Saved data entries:

****

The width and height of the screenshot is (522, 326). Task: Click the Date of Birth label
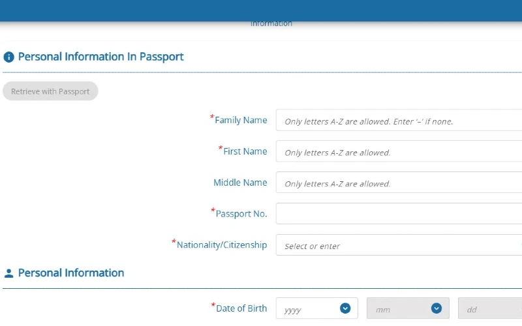point(241,308)
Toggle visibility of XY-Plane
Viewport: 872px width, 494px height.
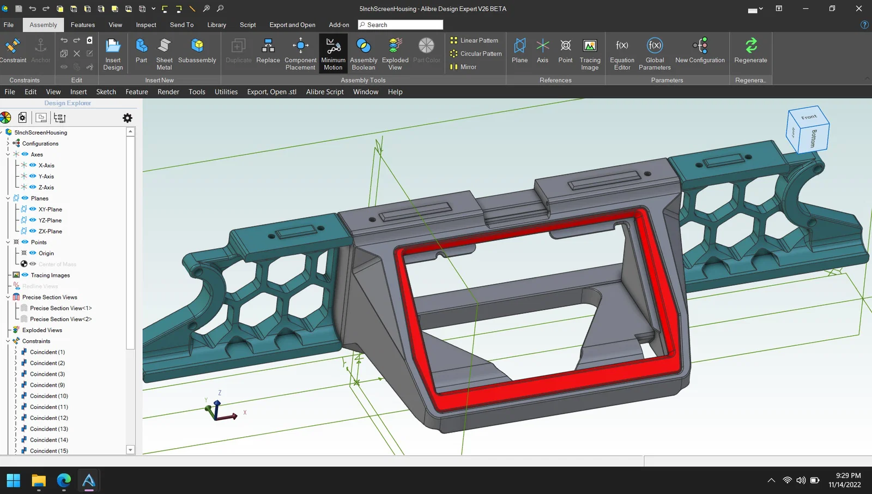coord(33,209)
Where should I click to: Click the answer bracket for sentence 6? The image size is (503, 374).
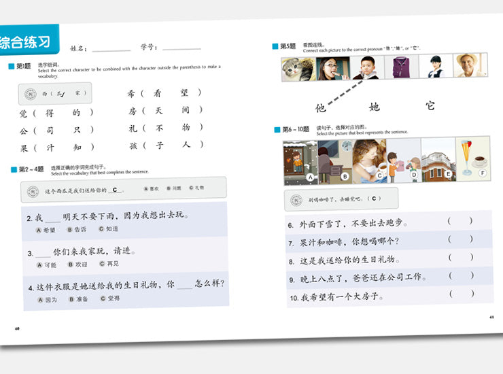click(460, 221)
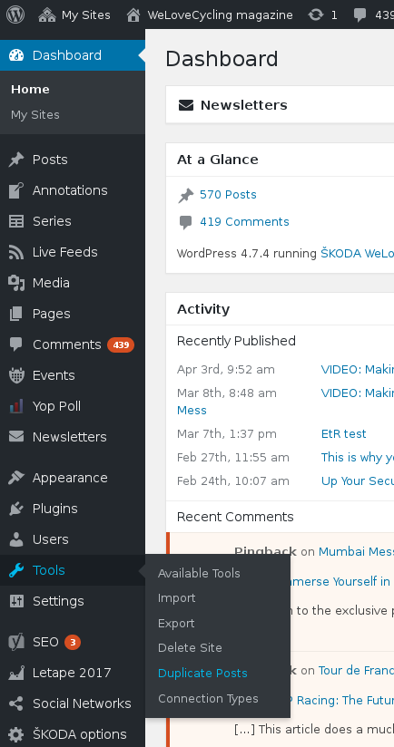Open the comments bubble icon in admin bar
This screenshot has height=747, width=394.
tap(360, 15)
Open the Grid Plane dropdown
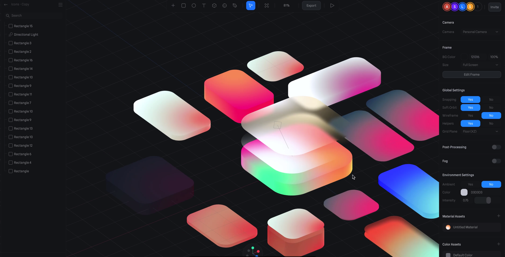Image resolution: width=505 pixels, height=257 pixels. coord(480,132)
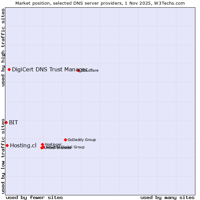Click the 'used by many sites' axis label
The height and width of the screenshot is (200, 200).
[x=167, y=197]
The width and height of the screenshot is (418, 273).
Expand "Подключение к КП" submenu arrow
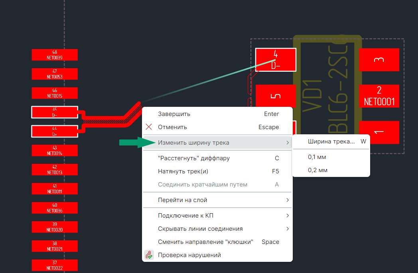pos(287,216)
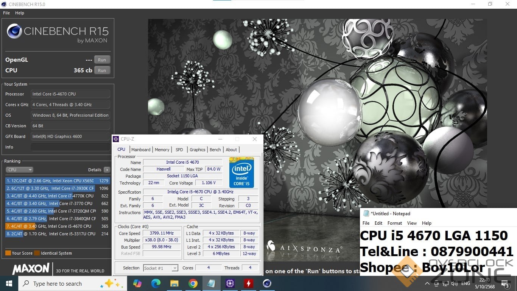
Task: Switch to Cinebench in the taskbar
Action: click(x=267, y=283)
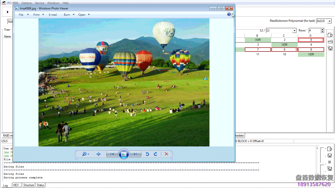Click the actual size fit icon
Screen dimensions: 335x188
point(98,154)
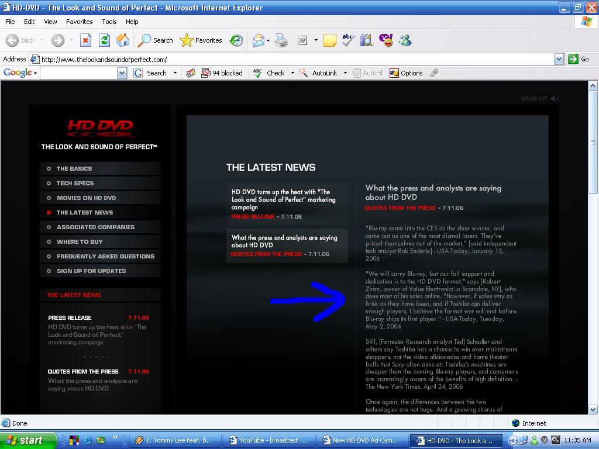Go to the Home page icon
The image size is (599, 449).
[123, 40]
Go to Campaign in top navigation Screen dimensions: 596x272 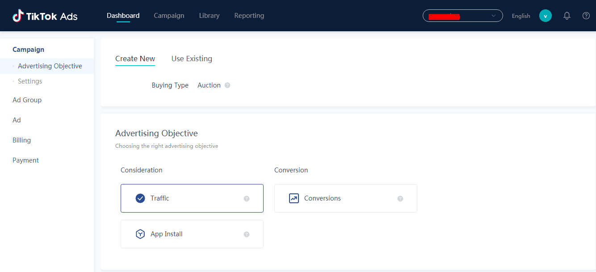pyautogui.click(x=169, y=16)
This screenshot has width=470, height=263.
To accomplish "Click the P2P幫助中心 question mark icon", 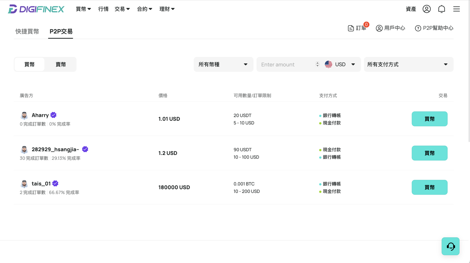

****

— TO DO —
What is needed is an exact copy of only the lines above from the one with "Viewport: 872px width, 494px height." to the one with "The width and height of the screenshot is (418, 273).", both kept, with every picture left out.

— RESPONSE —
Viewport: 872px width, 494px height.
coord(33,209)
Where should I click to: Click the answer bracket for sentence 6? The image size is (503, 374).
click(460, 221)
Open the comments bubble icon in admin bar
This screenshot has height=747, width=394.
tap(360, 15)
Open the Grid Plane dropdown
Image resolution: width=505 pixels, height=257 pixels. coord(480,132)
Click the 'used by many sites' axis label
The height and width of the screenshot is (200, 200).
[x=167, y=197]
The width and height of the screenshot is (418, 273).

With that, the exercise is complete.